+++ Source text +++

Childhood Malnutrition: The Indian Engima

India’s ‘dual burden’ – obesity and malnourishment

Photo of Andrew Jones, assistant professor in environmental health sciences, at Qutab Minar in Delhi

Andrew Jones, assistant professor in environmental health sciences, at Qutab Minar in Delhi

By Andrew Jones

When I first traveled to India ten years ago for a winter break from my service as a U.S. Peace Corps volunteer in Kazakhstan, I was overwhelmed by the sensory contrasts – the smell of aromatic spices fused with the stench of open sewers; ancient temples poised against the backdrop of soaring high rises; and soft-spoken greetings amidst the frenzied din of city traffic. As I would come to learn, the societal contrasts in India are no less stark.

Nutrition is just one example of these contrasts, but a revealing one especially for those of us interested in public health. Between 1998 and 2005, the Indian economy grew by leaps and bounds, expanding by 40 percent in just seven years. Yet, malnutrition among preschool-aged children, one of our best indicators of the extent to which development efforts are reaching the most vulnerable, declined only marginally in that same time period.

Analysts posit that inequitable growth biased away from the poor explains this enigma. Others suggest that low coverage of proper sanitation and adequate health services is the culprit. Whatever the cause, the prevalence of overweight in India increased by 20 percent in that same seven-year period. Currently, one in five individuals are overweight, and the prevalence may be double that in some urban areas.

This so-called “dual burden” of malnutrition, wherein undernourishment and overweight co-exist, presents a serious challenge to developing coherent nutrition policy. Cultivating a more nutrition-sensitive food system is almost certainly a big part of the solution. This means providing not only sufficient calories for all, but ensuring equitable access to balanced, diverse diets that do not rely on processed foods. Coordinated efforts from many different sectors are required to reach this goal.  With the highest number of malnourished children in the world and rapidly westernizing diets, India cannot afford to linger in moving this agenda forward.

+++

> _What is needed_
From the malnutrition article, copy word for word the passage between "Photo of Andrew" and "no less stark.", inclusive.

+++ Stored data +++

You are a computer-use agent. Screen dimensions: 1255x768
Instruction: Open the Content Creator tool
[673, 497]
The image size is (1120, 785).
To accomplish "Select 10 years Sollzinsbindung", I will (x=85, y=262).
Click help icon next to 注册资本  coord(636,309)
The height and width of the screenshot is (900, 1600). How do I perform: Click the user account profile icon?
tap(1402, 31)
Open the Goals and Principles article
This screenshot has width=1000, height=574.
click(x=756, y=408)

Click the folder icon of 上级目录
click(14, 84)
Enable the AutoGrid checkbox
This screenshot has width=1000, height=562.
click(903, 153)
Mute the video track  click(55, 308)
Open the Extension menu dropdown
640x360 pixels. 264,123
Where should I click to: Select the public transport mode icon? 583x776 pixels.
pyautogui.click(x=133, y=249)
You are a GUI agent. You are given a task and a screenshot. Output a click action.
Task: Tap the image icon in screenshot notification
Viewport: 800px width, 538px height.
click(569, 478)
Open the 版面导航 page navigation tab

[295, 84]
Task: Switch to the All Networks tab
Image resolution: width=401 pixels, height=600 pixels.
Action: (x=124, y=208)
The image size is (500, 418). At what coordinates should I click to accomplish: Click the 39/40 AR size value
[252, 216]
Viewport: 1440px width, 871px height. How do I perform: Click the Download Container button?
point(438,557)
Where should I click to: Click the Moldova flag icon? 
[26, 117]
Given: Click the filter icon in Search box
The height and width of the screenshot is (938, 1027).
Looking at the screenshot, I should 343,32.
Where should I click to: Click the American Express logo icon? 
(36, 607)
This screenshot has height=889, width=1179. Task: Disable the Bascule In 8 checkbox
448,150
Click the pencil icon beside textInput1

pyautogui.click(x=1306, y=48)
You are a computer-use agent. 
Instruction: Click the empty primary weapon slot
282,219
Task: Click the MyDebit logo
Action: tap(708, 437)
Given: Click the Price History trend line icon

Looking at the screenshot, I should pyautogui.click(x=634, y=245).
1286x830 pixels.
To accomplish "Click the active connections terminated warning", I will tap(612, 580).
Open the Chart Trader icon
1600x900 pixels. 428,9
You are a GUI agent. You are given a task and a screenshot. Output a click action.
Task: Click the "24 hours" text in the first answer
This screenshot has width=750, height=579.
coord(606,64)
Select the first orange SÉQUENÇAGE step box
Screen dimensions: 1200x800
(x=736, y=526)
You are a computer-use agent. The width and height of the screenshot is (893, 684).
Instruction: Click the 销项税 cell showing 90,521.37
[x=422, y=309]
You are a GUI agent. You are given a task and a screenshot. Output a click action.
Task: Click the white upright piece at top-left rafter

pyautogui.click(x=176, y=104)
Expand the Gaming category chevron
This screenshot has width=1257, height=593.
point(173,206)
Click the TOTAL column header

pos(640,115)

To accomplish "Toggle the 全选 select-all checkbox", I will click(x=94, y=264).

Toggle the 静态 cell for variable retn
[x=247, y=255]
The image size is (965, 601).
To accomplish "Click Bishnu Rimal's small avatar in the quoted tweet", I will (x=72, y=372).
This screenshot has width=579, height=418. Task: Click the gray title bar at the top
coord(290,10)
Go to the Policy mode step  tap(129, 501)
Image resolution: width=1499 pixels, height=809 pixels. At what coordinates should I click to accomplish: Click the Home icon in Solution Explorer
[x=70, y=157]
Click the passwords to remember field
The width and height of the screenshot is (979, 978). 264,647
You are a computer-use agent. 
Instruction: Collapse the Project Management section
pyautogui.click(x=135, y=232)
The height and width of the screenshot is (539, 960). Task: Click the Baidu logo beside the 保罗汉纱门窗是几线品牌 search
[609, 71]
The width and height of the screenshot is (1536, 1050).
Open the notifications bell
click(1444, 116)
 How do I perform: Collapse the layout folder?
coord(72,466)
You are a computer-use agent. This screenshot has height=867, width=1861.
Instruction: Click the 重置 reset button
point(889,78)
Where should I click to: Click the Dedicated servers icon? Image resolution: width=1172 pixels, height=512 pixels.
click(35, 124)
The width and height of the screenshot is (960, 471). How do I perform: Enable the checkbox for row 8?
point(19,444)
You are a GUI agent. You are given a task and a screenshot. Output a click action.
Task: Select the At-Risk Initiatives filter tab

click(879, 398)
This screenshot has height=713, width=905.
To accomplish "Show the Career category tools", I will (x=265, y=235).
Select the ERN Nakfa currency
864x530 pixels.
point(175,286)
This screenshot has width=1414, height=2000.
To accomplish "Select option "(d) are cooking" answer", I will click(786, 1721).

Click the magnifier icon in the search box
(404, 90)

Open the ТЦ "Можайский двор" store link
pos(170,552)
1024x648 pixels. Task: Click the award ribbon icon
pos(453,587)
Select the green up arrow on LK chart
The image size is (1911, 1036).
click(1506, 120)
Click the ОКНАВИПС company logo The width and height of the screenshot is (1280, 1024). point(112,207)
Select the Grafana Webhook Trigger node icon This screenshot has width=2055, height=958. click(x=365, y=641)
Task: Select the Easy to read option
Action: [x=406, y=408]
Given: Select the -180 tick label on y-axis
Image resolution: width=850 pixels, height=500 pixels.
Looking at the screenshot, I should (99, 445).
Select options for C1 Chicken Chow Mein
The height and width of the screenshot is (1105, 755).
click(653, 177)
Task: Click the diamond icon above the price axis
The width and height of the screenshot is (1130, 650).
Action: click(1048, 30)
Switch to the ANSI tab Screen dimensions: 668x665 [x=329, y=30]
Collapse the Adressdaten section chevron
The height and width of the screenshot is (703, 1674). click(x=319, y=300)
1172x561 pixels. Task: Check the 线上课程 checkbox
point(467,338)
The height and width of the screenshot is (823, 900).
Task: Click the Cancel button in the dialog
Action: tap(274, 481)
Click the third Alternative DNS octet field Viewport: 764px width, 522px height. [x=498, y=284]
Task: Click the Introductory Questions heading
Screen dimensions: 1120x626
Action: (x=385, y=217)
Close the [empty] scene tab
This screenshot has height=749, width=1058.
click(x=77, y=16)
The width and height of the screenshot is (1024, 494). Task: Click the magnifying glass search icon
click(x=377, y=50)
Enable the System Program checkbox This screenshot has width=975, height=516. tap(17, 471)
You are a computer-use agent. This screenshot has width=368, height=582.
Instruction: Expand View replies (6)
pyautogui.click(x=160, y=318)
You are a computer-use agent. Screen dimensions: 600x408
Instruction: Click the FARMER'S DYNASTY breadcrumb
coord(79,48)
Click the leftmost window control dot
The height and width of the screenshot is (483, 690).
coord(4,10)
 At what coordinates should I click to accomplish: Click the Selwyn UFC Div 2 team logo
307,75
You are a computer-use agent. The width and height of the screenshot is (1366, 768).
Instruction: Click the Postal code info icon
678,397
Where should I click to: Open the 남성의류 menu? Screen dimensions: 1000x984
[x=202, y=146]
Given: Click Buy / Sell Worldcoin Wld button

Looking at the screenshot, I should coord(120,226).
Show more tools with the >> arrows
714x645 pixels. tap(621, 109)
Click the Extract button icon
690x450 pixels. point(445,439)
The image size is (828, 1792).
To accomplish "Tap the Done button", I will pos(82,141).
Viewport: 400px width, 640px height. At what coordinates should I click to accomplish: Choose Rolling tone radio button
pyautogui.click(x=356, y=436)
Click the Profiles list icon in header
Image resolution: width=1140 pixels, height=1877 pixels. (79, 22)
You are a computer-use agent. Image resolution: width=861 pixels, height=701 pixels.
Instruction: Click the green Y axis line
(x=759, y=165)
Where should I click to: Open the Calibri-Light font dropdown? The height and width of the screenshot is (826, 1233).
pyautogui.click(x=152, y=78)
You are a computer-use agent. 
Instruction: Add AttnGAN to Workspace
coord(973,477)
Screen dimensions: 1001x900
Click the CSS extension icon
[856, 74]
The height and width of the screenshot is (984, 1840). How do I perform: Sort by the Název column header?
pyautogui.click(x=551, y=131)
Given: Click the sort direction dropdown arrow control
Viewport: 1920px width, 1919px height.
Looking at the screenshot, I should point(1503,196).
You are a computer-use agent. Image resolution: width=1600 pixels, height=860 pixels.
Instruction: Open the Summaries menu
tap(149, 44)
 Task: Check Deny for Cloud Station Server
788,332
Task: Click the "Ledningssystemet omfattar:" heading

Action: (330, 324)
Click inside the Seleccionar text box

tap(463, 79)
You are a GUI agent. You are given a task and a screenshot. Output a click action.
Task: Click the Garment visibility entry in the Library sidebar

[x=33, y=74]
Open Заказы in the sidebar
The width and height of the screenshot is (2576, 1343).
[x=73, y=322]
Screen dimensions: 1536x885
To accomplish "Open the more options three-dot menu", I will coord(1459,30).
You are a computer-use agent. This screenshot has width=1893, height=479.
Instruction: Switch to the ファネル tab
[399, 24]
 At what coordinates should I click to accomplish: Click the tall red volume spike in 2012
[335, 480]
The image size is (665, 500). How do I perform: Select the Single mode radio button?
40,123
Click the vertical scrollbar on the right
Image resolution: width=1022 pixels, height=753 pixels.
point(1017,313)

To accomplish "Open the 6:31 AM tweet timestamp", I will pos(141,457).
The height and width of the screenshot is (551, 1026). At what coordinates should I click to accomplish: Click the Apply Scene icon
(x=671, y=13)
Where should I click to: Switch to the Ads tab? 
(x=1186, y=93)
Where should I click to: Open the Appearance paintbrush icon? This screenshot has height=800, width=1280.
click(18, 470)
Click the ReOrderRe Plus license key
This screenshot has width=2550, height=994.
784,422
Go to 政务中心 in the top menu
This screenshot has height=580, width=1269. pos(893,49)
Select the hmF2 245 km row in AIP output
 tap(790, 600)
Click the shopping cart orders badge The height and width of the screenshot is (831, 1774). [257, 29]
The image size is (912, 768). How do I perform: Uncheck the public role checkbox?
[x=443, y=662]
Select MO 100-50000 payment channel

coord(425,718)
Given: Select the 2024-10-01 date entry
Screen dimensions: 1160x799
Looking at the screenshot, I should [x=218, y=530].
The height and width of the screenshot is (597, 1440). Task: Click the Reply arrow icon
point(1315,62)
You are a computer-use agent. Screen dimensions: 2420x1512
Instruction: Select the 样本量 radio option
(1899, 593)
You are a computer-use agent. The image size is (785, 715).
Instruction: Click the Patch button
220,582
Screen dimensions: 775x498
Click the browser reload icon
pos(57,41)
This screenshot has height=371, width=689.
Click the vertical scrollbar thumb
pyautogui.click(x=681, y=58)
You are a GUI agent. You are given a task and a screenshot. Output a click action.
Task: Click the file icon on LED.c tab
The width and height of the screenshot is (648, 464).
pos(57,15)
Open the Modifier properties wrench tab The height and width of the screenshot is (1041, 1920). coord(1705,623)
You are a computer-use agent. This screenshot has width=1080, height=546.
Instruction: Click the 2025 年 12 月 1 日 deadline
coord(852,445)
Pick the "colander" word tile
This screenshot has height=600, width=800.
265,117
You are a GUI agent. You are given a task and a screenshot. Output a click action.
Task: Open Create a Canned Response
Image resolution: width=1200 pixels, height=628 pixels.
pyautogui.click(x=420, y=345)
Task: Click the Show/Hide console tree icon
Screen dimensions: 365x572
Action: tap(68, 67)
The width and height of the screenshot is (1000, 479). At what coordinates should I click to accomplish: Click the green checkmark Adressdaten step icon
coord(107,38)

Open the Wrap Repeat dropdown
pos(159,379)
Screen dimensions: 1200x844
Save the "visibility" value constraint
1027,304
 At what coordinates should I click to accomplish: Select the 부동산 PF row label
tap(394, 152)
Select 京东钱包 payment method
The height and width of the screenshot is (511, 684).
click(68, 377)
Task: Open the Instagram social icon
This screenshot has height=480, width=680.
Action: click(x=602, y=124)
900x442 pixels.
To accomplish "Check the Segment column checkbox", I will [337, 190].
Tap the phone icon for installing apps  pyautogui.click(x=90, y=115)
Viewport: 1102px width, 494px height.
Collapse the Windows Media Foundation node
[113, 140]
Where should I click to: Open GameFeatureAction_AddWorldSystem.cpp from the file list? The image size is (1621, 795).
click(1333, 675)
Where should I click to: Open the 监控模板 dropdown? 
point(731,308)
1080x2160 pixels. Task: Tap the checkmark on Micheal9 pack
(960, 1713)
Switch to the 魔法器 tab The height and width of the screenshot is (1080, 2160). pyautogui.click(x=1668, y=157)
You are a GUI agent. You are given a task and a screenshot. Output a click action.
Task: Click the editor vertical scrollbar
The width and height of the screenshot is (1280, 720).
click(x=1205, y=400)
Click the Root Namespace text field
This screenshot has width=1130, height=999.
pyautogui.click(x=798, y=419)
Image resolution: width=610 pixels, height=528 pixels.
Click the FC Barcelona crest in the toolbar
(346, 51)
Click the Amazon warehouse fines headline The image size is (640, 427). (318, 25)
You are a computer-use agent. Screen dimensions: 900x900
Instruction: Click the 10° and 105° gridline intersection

+++

> _Answer for this exercise_
Photo of Andrew Jones, assistant professor in environmental health sciences, at Qutab Minar in Delhi

Andrew Jones, assistant professor in environmental health sciences, at Qutab Minar in Delhi

By Andrew Jones

When I first traveled to India ten years ago for a winter break from my service as a U.S. Peace Corps volunteer in Kazakhstan, I was overwhelmed by the sensory contrasts – the smell of aromatic spices fused with the stench of open sewers; ancient temples poised against the backdrop of soaring high rises; and soft-spoken greetings amidst the frenzied din of city traffic. As I would come to learn, the societal contrasts in India are no less stark.